“No” on Impeachment Unites Today’s GOP. In the 1950s, a Renegade Dared to Break Ranks

Breaking with party unity can be costly. In the 1950’s, Senator Margaret Chase Smith of Maine faced backlash after she condemned Joseph McCarthy, a fellow Republican.

As the impeachment inquiry moves through Congress, nearly every Republican continues to stand by President Trump. Breaking with party unity can carry a political cost. In the 1950’s, Senator Margaret Chase Smith, a Maine Republican, alienated Senator Joseph R. McCarthy and others in their party when she condemned his fiery efforts to suppress Communism.

For teachers
  • Read transcript
  • Producer: Karen M. Sughrue
  • Editor: Heru Muharrar
  • Archival Researcher: Emily Gottsman

For Educators


Under the two-party system in the United States, voting against one’s own party can have severe consequences for one’s political future. Republican members of Congress united behind President Donald Trump in the first impeachment proceedings against him, on charges of abuse of power and obstruction of Congress, and he was acquitted by the Republican-majority Senate. A few years later, 10 Republican representatives voted with all Democrats and Independents for a second impeachment on charges of inciting an insurrection; at the trial, seven Republican senators voted for conviction. (Trump was again acquitted.) Those renegade Republicans were following in the footsteps of Senator Margaret Chase Smith, a Maine Republican, who went against the majority of her party to speak out against McCarthyism in the 1950s.

Background reading

Historically, polarization and partisanship have characterized American politics, overshadowing cooperation and bipartisanship. Many Americans correctly assume that elected officials tend to strictly adhere to party lines when casting their votes. Examining historical and contemporary examples of partisanship can help students understand the political landscape in the United States.
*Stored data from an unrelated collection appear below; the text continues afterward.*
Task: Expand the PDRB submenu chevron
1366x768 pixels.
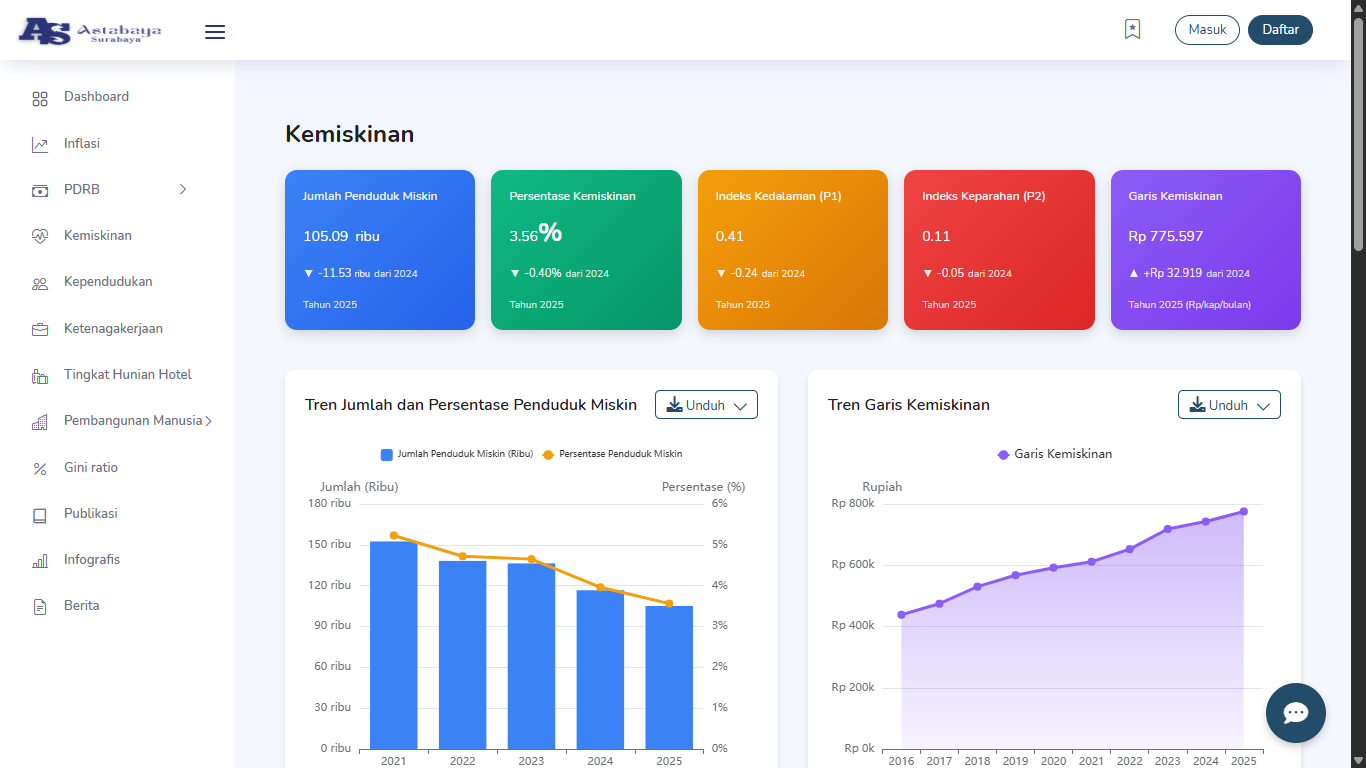Action: 183,190
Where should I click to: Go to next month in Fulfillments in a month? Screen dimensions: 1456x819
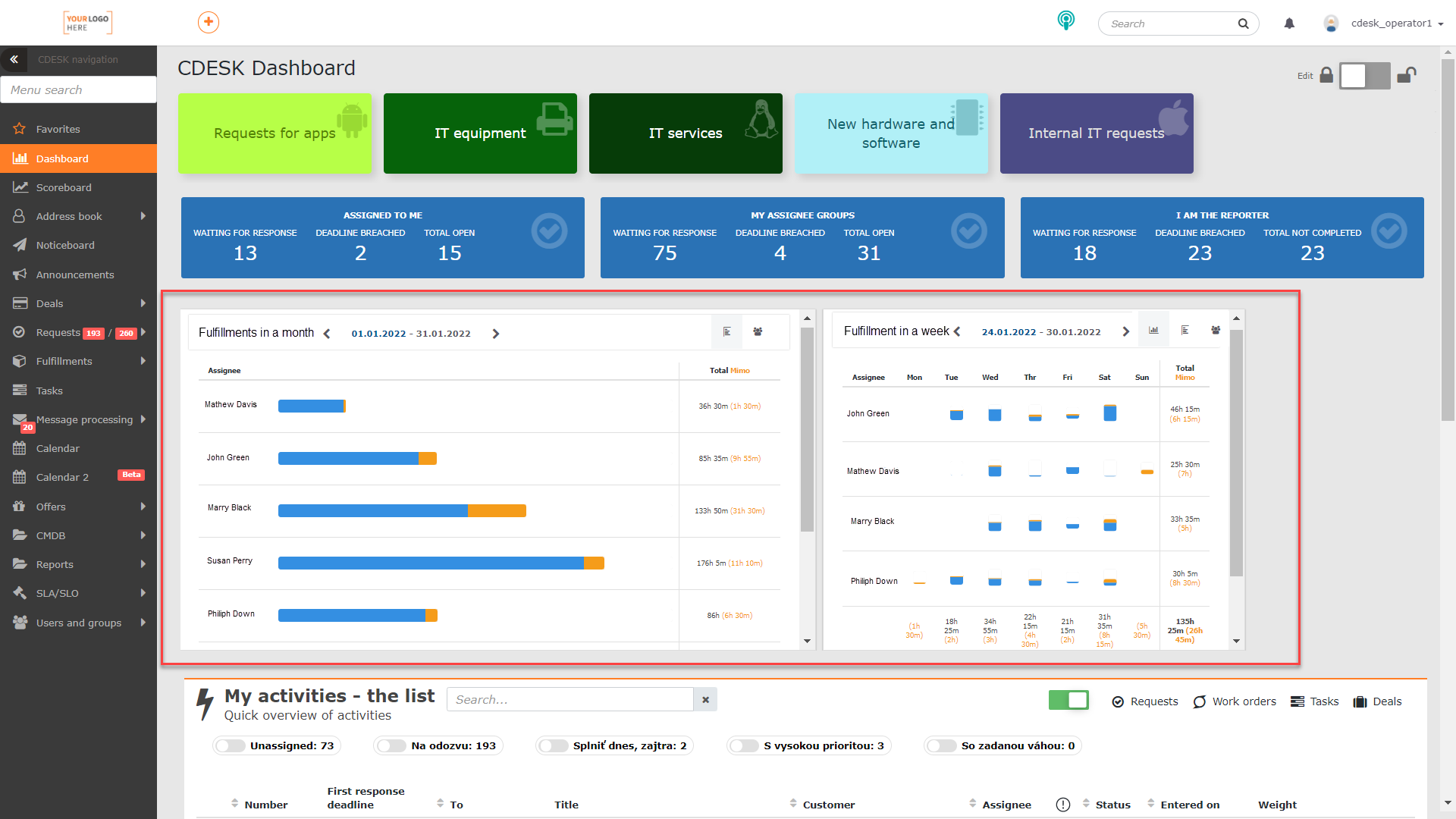(x=496, y=334)

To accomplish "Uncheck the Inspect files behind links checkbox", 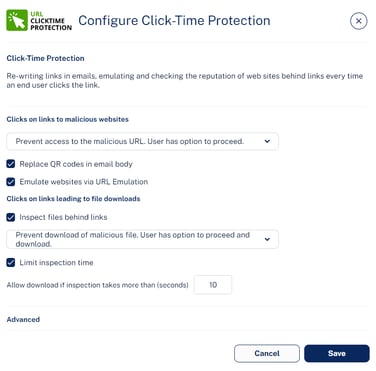I will tap(11, 217).
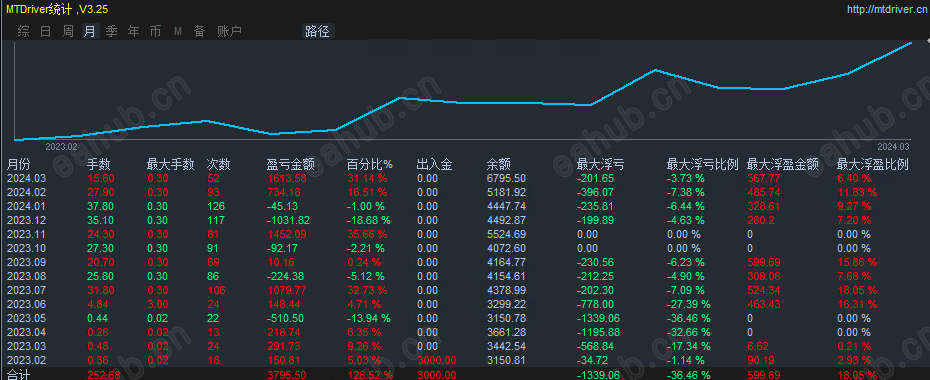Image resolution: width=930 pixels, height=380 pixels.
Task: Open the 年 yearly tab
Action: pos(133,31)
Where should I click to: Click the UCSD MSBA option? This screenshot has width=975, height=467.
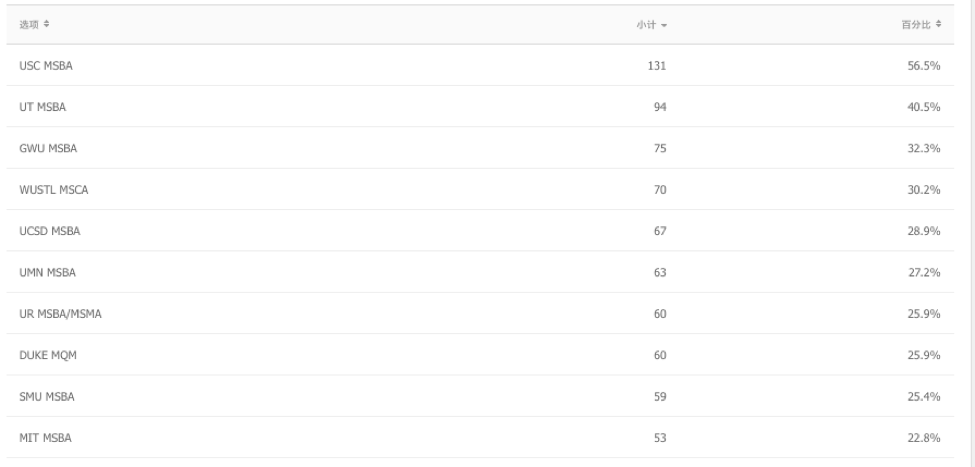[x=480, y=231]
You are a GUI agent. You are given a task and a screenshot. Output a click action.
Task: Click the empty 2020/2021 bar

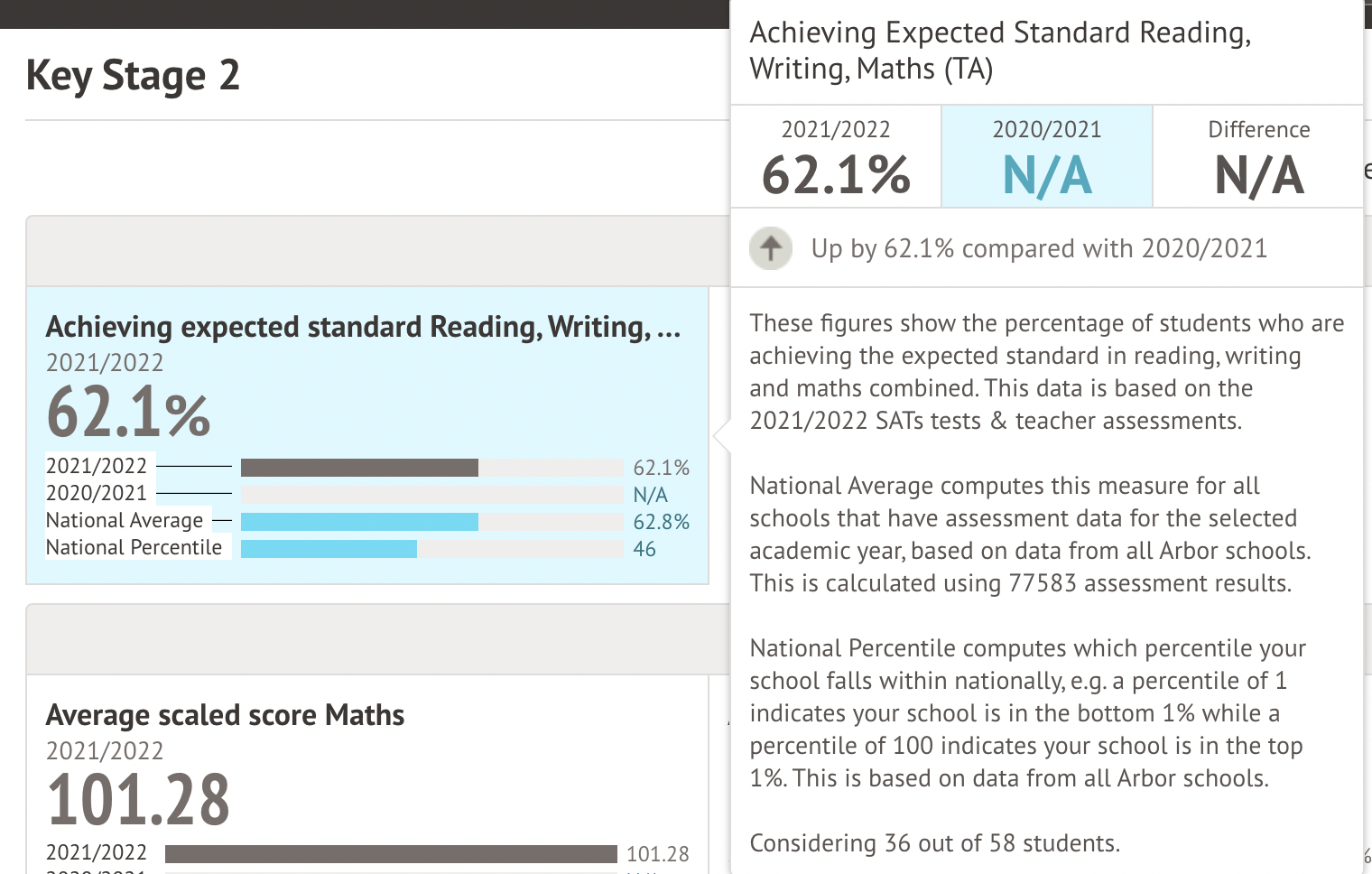431,495
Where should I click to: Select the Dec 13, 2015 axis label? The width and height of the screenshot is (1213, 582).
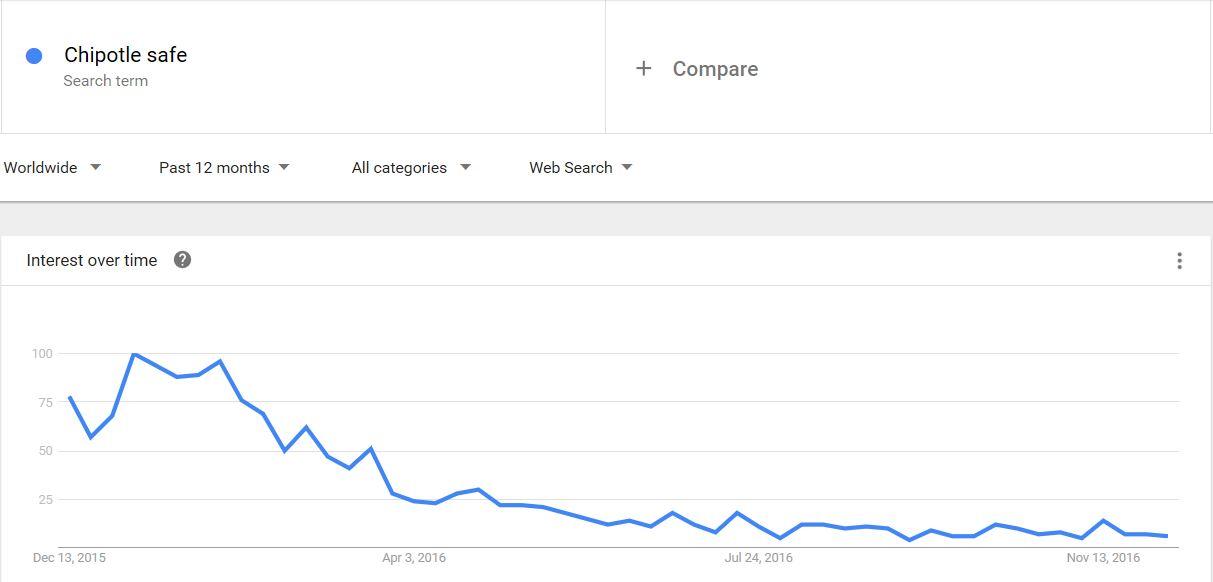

Throughout American history, there have been distinct periods marked by rampant polarization. Probably most recognizable is the buildup to and aftermath of the American Civil War. Another period of intense polarization occurred during the Gilded Age, when the Republican Party dominated and was closely aligned with industry and big business. Additionally, the Solid South was a Democratic voting bloc that remained united throughout the Southern states from the end of Reconstruction until the early 1960s.

More recently, political polarization has taken on various forms, including divisions within political parties. For instance, there are divisions among Republicans on individual party leaders and how to approach global issues. An example is the divide between Republicans who support former President Trump in his re-election bid, and their party colleagues who oppose another Trump presidency. Similarly, within the Democratic Party, polarization exists over issues like climate change and tax policy.

The prevalence of partisanship and political polarization may raise questions among students about the resilience of the American political system and the efficacy of a two-party system. These questions can lead to broader discussions about the strengths and weaknesses of the current political landscape and the potential need for reforms. It can also encourage them to critically analyze the impact of political divisions on the nation and to consider alternative approaches to fostering cooperation and bipartisanship in the future.

Lesson Plan 1: ‘No’ on Impeachment Unites Today's GOP. In the 1950s, a Renegade Dared to Break Ranks: Mini Lesson

Students will learn about how Margaret Chase Smith broke ranks with her fellow Republicans in condemning McCarthyism, and also evaluate the potential consequences of politicians who choose not to align with their affiliated party.


Students will:

  • Discuss the limitations of the two-party system in the context of impeachment.
  • Evaluate the potential consequences of politicians breaking with their affiliated political party.
Essential questions
  • What are the potential consequences to lawmakers of voting against party lines?
  • What are the benefits to voting along party lines?
  • How does the two-party system influence partisanship and bipartisanship?
  • National Council for the Social Studies C3 Framework
    • D2.Civ.4.6-8Examine the origins, purposes, and impact of constitutions, laws, treaties, and international agreements.
    • D2.Civ.4.9-12.Explain how the U.S. Constitution establishes a system of government that has powers, responsibilities, and limits that have changed over time and that are still contested.
    • D2.Civ.8.9-12.Evaluate social and political systems in different contexts, times, and places, that promote civic virtues and enact democratic principles.
    • D2.His.2.6-8.Classify series of historical events and developments as examples of change and/or continuity.
    • D2.His.2.9-12.Analyze change and continuity in historical eras.